2. An assembly as set forth in claim 1 including a third sensor (56) disposed adjacent said nozzle (16) to sense the front and rear of a vehicle, said controller (54) being responsive to said third sensor (56) for generating a rotary signal to energize said rotary drive (46) for rotating said nozzle (16) about a nozzle axis.

3. An assembly as set forth in claim 2 wherein said controller (54) includes a timer circuit (68) for timing the operational time for the blower in response to said blower start signal.

4. An assembly as set forth in claim 3 wherein said controller (54) including a processor (70) for adjusting the blower operational time in response to the number of vehicles per predetermined time period to optimize the number of blower starts per hour.

5. An assembly as set forth in claim 2 including a feedback circuit (72) for signaling said controller (54) in response to said nozzle system (14) reaching said lowered operating position.

6. An assembly as set forth in claim 5 including a biasing system (40) for automatically retracting said nozzle system (14) toward said raised operating position in response to loss of control by said actuator (42).

7. An assembly as set forth in claim 2 wherein said controller (54) includes a counter (74) for counting the number of vehicles passing under said nozzle system (14).

8. An assembly as set forth in claim 2 including a display monitor (76) for displaying information from said controller (54).

9. An assembly as set forth in claim 2 including a function switch (80) connected to said controller (54) for controlling said controller (54).

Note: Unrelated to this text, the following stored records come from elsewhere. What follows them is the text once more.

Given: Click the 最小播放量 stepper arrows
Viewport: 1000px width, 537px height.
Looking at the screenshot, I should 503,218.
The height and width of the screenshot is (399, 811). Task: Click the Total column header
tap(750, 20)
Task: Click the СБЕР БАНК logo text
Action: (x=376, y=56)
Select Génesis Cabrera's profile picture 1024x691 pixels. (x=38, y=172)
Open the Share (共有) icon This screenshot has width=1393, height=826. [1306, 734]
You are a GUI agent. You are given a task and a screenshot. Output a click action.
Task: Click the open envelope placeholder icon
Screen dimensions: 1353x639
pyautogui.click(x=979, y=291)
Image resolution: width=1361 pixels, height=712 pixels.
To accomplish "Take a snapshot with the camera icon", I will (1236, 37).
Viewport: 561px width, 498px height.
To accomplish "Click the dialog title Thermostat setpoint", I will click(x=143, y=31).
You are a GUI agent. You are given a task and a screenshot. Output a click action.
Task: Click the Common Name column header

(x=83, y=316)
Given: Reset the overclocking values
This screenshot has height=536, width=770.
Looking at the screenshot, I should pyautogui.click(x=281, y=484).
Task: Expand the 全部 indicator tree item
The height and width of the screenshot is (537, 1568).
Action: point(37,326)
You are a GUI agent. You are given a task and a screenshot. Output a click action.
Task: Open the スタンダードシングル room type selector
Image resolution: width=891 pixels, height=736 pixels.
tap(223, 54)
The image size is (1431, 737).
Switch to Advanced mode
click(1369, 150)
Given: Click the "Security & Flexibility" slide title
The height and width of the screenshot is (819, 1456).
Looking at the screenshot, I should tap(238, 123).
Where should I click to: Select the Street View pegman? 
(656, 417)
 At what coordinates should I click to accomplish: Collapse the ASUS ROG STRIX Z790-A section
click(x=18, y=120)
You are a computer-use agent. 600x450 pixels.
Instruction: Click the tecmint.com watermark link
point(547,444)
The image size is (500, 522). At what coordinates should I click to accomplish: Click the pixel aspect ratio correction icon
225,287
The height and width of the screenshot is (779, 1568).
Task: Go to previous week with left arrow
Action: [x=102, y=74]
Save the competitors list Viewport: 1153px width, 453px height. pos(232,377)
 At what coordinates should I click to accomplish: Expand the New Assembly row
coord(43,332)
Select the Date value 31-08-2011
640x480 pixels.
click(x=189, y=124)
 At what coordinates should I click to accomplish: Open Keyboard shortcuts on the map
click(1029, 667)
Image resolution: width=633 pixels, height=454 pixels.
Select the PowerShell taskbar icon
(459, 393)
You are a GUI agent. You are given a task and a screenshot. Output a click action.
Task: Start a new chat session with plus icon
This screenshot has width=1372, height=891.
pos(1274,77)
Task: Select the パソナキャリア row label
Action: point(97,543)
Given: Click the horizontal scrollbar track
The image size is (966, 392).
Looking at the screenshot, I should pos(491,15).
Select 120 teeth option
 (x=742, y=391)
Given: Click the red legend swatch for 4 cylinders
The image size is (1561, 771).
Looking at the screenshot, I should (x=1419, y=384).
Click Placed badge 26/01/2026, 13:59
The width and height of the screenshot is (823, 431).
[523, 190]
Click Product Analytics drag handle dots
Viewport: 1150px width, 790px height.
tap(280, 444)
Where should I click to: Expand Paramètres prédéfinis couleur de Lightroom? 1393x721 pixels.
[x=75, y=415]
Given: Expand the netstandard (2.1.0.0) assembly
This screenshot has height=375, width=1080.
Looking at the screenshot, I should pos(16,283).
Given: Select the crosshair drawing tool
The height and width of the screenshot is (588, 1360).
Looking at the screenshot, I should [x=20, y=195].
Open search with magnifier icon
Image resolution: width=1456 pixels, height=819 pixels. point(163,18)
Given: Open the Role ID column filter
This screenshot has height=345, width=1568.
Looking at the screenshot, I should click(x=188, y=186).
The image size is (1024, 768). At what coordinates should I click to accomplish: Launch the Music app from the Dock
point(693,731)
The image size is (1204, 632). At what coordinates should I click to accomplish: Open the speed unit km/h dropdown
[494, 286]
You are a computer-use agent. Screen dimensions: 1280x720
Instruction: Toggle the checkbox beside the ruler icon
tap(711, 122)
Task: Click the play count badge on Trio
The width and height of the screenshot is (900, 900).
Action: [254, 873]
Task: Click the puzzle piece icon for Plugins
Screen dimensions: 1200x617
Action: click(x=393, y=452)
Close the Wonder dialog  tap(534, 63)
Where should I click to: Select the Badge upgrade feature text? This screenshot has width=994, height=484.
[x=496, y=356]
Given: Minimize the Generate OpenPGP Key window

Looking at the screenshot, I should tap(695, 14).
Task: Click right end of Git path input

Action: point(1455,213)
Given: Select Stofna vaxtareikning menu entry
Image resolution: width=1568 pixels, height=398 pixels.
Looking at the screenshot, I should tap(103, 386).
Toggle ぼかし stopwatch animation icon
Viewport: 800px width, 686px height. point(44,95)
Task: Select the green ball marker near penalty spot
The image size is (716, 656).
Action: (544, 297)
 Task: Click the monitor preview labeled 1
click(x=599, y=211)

10. An assembly as set forth in claim 2 wherein said an air delivery conduit comprises at least one pair of telescoping tubes (20, 22).

11. An assembly as set forth in claim 10 wherein said telescoping tubes (20, 22) include a base tube (20) extending from said support plenum (12) and a movable tube (22) in telescoping relationship with said base tube (20) and attached to said nozzle system (14).

12. An assembly as set forth in claim 11 wherein said nozzle system (14) includes a fixed shell (24) and a movable shell (26) movably supported by said fixed shell (24), said movable tube (22) being attached to said fixed shell (24).

13. An assembly as set forth in claim 12 wherein said nozzle (16) comprises a flexible material.

14. An assembly as set forth in claim 13 wherein said nozzle system (14) is elongated and including a plurality of said pairs of said telescoping tubes (20, 22).

15. A method of blowing liquids from a vehicle comprising the steps of; moving a vehicle along a vehicle path, positioning a nozzle above the vehicle path, sensing the approach of a vehicle to the nozzle, lowering the nozzle toward the vehicle contour, blowing air through the nozzle, sensing the contour of the vehicle, rotating the nozzle toward the front of the vehicle, moving the nozzle vertically to accommodate the contour of the vehicle, rotating the nozzle in the opposite direction toward the rear of the vehicle, and timing the operational time for blowing air through the nozzle in response to sensing the approach of a vehicle.